● Task objective:
Print every line from the one containing "Expand the Избранное dropdown arrow" through the end of the records, inclusive, without changing any of them. Leave the pictures out of the answer.

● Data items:
• • •

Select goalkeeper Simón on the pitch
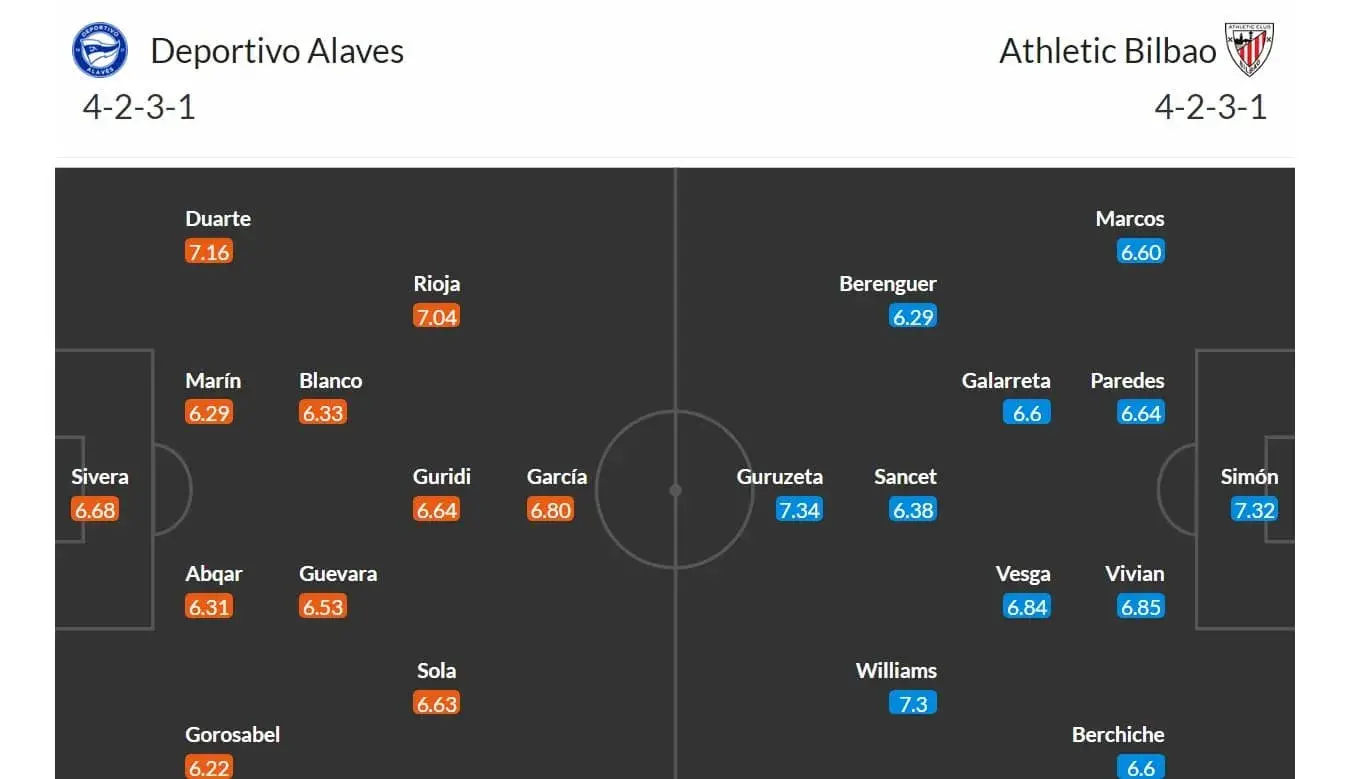The height and width of the screenshot is (779, 1350). coord(1249,477)
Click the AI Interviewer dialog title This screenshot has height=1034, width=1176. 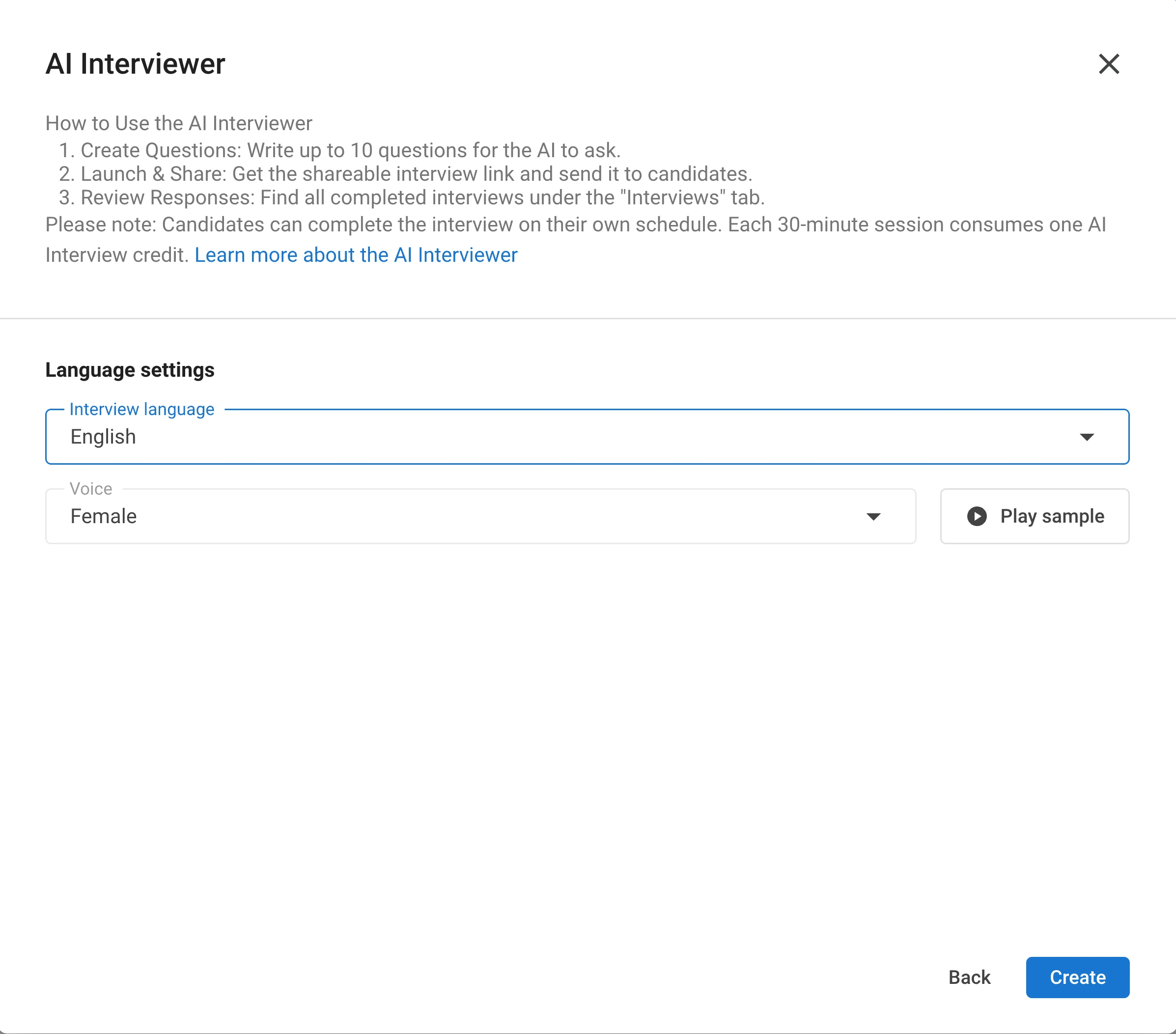click(x=135, y=64)
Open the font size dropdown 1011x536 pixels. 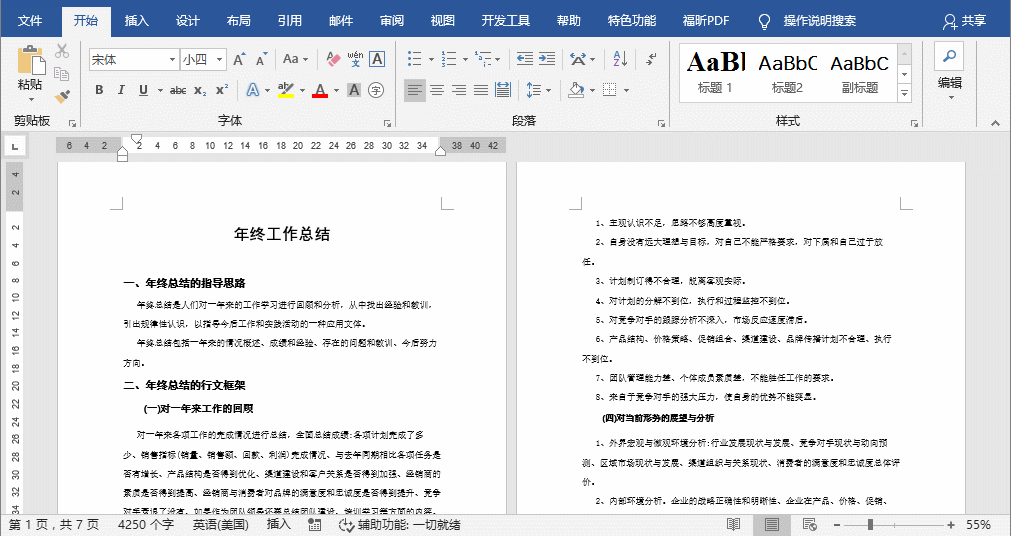point(218,60)
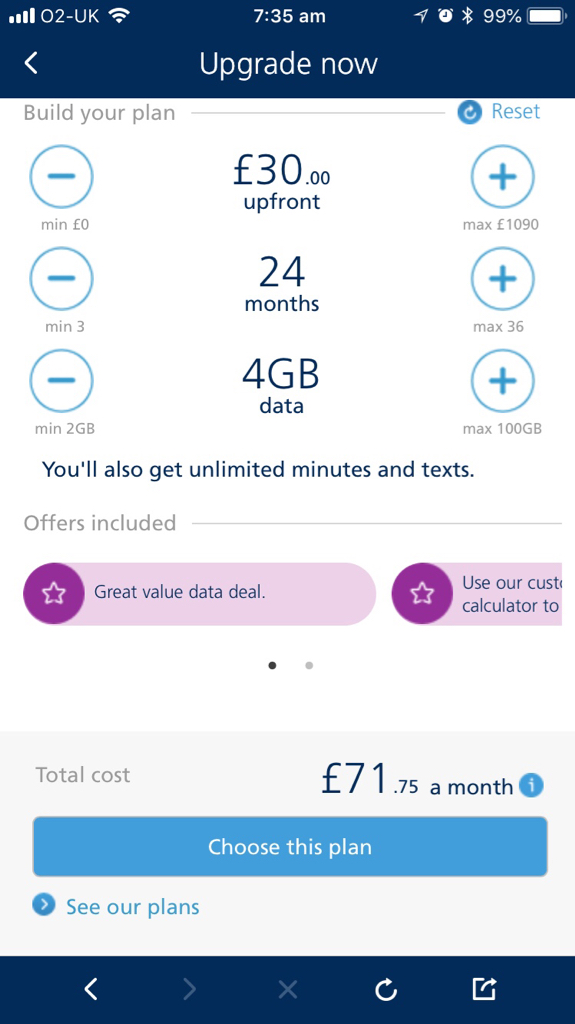Tap the back chevron beside Upgrade now

(31, 63)
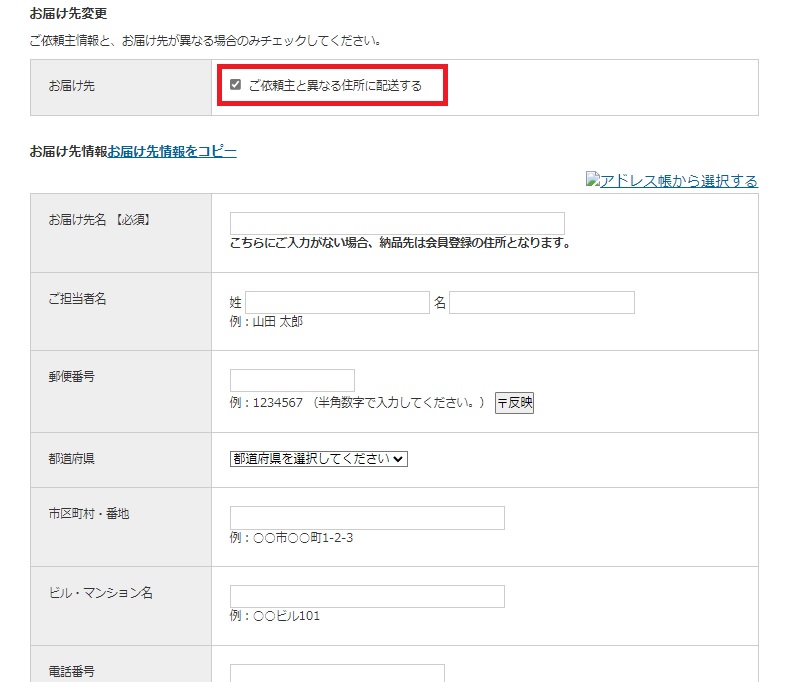
Task: Uncheck the ご依頼主と異なる住所に配送する checkbox
Action: (x=236, y=85)
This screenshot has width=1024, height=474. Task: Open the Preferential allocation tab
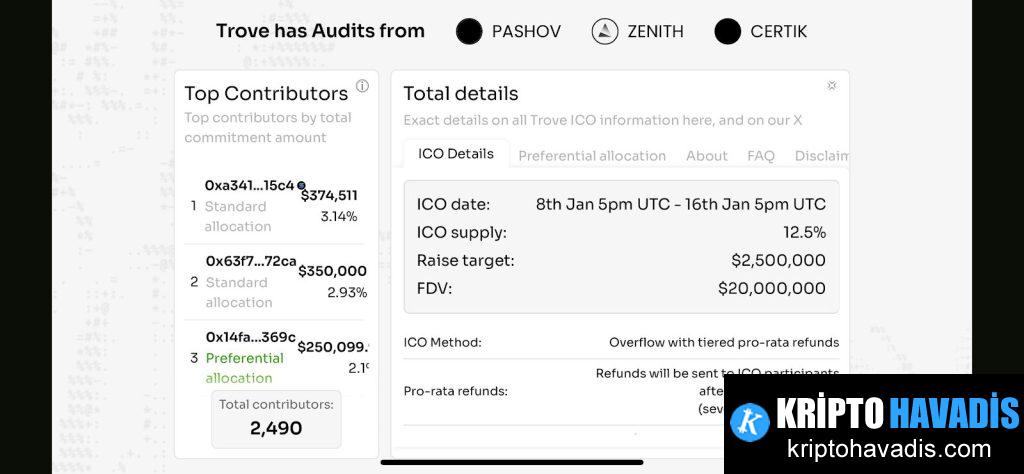(592, 156)

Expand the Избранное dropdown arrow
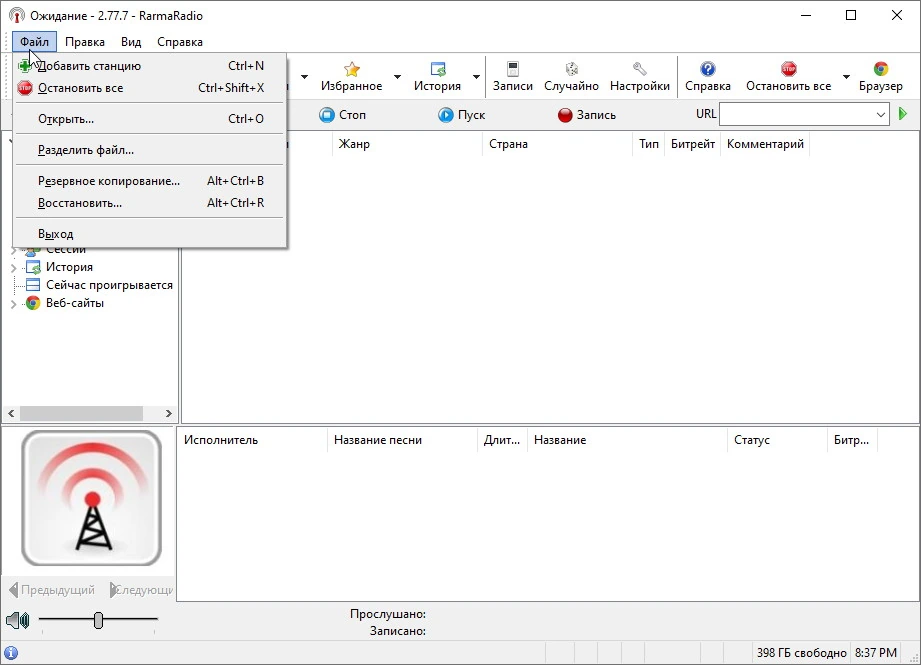pyautogui.click(x=397, y=77)

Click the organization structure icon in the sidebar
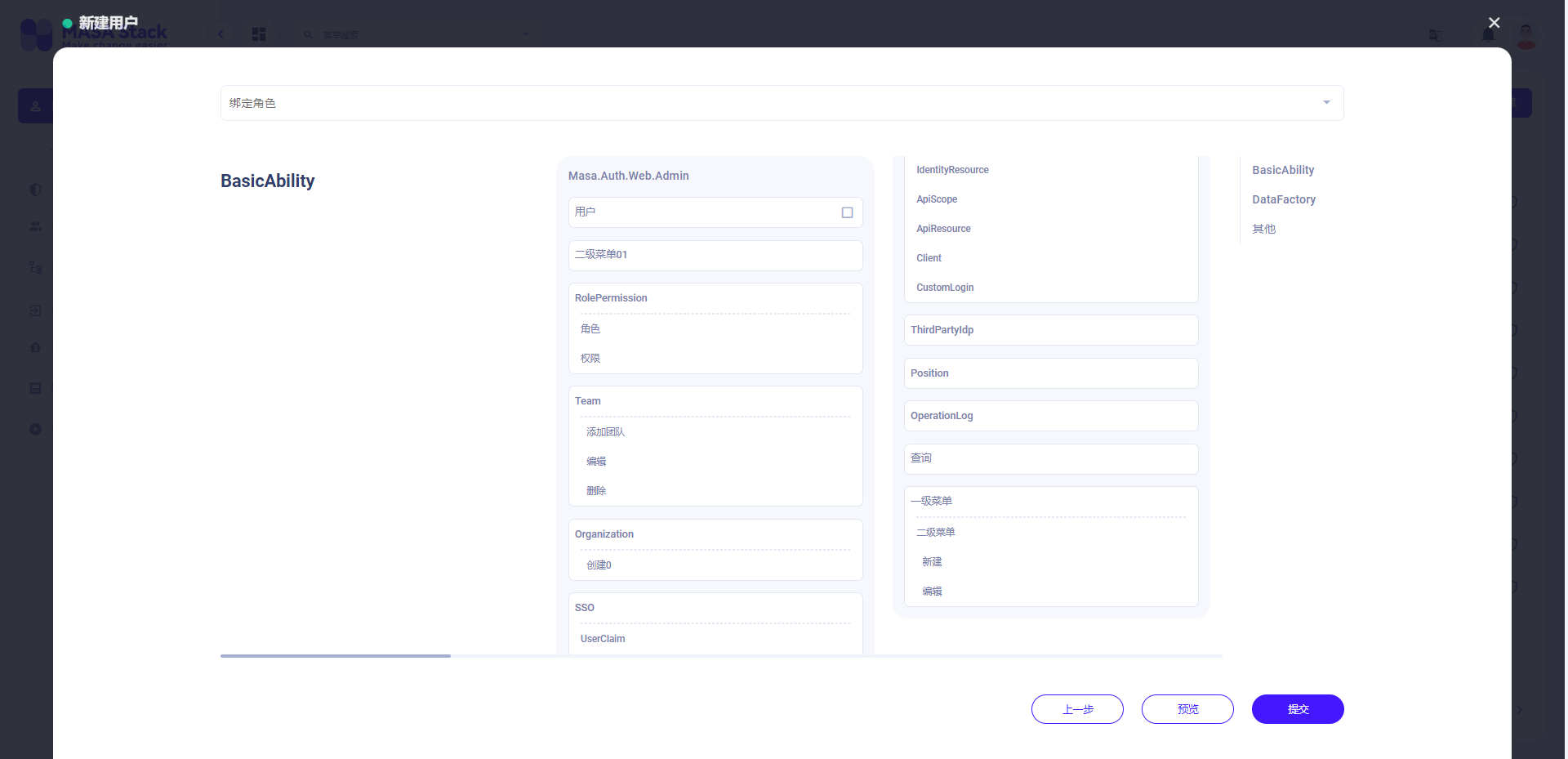click(x=35, y=266)
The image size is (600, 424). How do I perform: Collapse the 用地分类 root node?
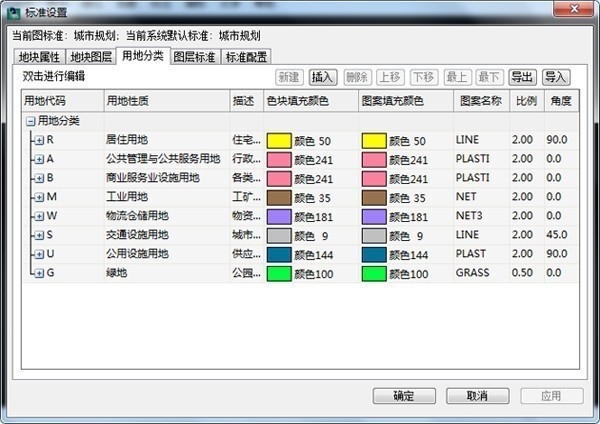tap(30, 122)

• • •

● Result:
Expand the Избранное dropdown arrow
pyautogui.click(x=397, y=77)

Click the organization structure icon in the sidebar
click(x=35, y=266)
The image size is (600, 424). How do I perform: Collapse the 用地分类 root node?
tap(30, 122)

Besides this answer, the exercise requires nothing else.